Depressive Disorders
Inform patients that depressive disorders (depressed mood, depression, dysphoria, major depression, mood altered, negative thoughts, suicide attempt, suicidal ideation) have been reported with COMPLERA. Advise patients to seek immediate medical evaluation if they experience depressive symptoms [see Warnings and Precautions (5.4)].
New Onset or Worsening Renal Impairment
Inform patients that renal impairment, including cases of acute renal failure and Fanconi syndrome, has been reported in association with the use of TDF. COMPLERA should be avoided with concurrent or recent use of a nephrotoxic agent (e.g., high-dose or multiple NSAIDs) [see Warnings and Precautions (5.5)].
Bone Loss and Mineralization Defects
Inform patients that decreases in bone mineral density have been observed with the use of TDF. Assessment of bone mineral density (BMD) should be considered in patients who have a history of pathologic bone fracture or other risk factors for osteoporosis or bone loss [see Warnings and Precautions (5.6)].
Drug Interactions
COMPLERA may interact with many drugs and is not recommended to be coadministered with numerous drugs.
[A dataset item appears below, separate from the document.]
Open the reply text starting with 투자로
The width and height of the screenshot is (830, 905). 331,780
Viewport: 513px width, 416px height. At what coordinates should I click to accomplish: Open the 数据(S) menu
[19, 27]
Advise patients to report to their healthcare provider the use of any other prescription or nonprescription medication or herbal products, including St. John's wort [see Contraindications (4), Warnings and Precautions (5.7), and Drug Interactions (7)].
For patients receiving rifabutin, an additional 25 mg tablet of RPV (Edurant) once per day is recommended to be taken concomitantly with COMPLERA and with a meal for the duration of rifabutin coadministration.
Lactic Acidosis and Severe Hepatomegaly
Inform patients that lactic acidosis and severe hepatomegaly with steatosis, including fatal cases, have been reported. Treatment with COMPLERA should be suspended in any patient who develops clinical symptoms suggestive of lactic acidosis or pronounced hepatotoxicity [see Warnings and Precautions (5.8)].
Immune Reconstitution Syndrome
Inform patients to inform their healthcare provider immediately of any signs and symptoms of inflammation from previous infections, which may occur soon after anti-HIV treatment is started [see Warnings and Precautions (5.9)].
Dosing Instructions
Advise patients that it is important to take COMPLERA on a regular dosing schedule with food and to avoid missing doses. A protein drink is not a substitute for food. If the healthcare provider decides to stop COMPLERA and the patient is switched to new medicines to treat HIV that include RPV tablets, the RPV tablets should be taken only with a meal.
Pregnancy Registry
Inform patients that there is an antiretroviral pregnancy registry to monitor fetal outcomes in those exposed to COMPLERA during pregnancy [see Use in Specific Populations (8.1)].
Lactation
Instruct patients with HIV-1 infection not to breastfeed because HIV-1 can be passed to the baby in breast milk [see Use in Specific Populations (8.2)].